JL: What’s key to an indie surviving in today’s marketplace?

JM: You have to have something different and special. You have to have a better mousetrap.

SK: The three things indies need to survive today are a point of difference, funding and a distribution plan.

JL: How do you maintain the excitement in celebrity scents?

CW: It’s not that difficult, the consumer is there. The celebrity fragrance category is 11 years old. And everyone has been saying it won’t last. And last year Justin Beiber had a massively successful launch. And Taylor Swift had a massively successful launch. And we launched Madonna. She has 8.8 million fans she can talk to directly. The most difficult thing—and we didn’t know this then, there wasn’t a category, we educated ourselves—is that the first launch is the one that has to work. If the first one doesn’t work then the second one doesn’t work and there’s a lot of diminishing return. Glow is a great example. It launched 10 years ago and it was a great success and now we have Glowing, which we launched exclusively in Kohl’s and it has this great technology where the bottle lights up when you spray it. But the light only stays on for 12 seconds and people are obsessed with it so they keep spraying and the use up it really fast and they use twice as much.

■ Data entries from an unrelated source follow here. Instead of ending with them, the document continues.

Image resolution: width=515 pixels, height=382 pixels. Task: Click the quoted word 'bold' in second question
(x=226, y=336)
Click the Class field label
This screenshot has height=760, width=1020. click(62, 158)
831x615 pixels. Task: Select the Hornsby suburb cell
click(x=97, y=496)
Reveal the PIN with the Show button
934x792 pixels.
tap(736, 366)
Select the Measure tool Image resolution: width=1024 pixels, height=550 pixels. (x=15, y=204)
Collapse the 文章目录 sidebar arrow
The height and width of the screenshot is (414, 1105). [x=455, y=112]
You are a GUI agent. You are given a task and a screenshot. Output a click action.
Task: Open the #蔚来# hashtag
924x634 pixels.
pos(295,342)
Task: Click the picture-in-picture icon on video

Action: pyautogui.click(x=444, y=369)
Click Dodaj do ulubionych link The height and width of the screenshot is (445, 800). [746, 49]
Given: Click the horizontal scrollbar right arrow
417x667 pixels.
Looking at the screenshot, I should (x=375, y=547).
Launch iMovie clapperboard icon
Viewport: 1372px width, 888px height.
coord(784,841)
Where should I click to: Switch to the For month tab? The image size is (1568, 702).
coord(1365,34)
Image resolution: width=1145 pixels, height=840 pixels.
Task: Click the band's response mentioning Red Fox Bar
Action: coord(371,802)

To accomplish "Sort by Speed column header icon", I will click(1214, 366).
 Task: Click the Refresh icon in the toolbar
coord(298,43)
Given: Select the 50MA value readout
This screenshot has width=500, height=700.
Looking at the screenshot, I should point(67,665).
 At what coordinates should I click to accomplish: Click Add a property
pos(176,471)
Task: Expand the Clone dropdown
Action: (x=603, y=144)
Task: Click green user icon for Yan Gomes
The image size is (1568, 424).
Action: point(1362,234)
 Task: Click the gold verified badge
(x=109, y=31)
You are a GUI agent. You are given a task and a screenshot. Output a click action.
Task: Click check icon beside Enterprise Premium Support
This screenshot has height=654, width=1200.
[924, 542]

JL: What was the latest product that wowed you?

SK: I’d have to say the most exciting for me, and I’m a little biased, is the Oribe brand. The products are incredible and the packaging is the first from a hair care brand that really made it cosmetic and beautiful. Everything in hair care is kind of expected and it took the unexpected route. I was jealous.

JM: I have to toot my own horn and say that when we designed the shampoo for ColorProof…we really created the next generation of PureOlogy. It had new surfactants, new proteins, a very luxurious lather.

DK: Stila’s Beauty Balm. We launched it in Ulta exclusively, it is packaged simply in a silver tube, and it makes you glow. It went to number one. It pleases the consumer with its one-shade-fits-all proposition and it delivered value.

CW: Salon Hansen’s Salon Effects is a phenomenal product. It wowed me. The creativity! It’s not just a color.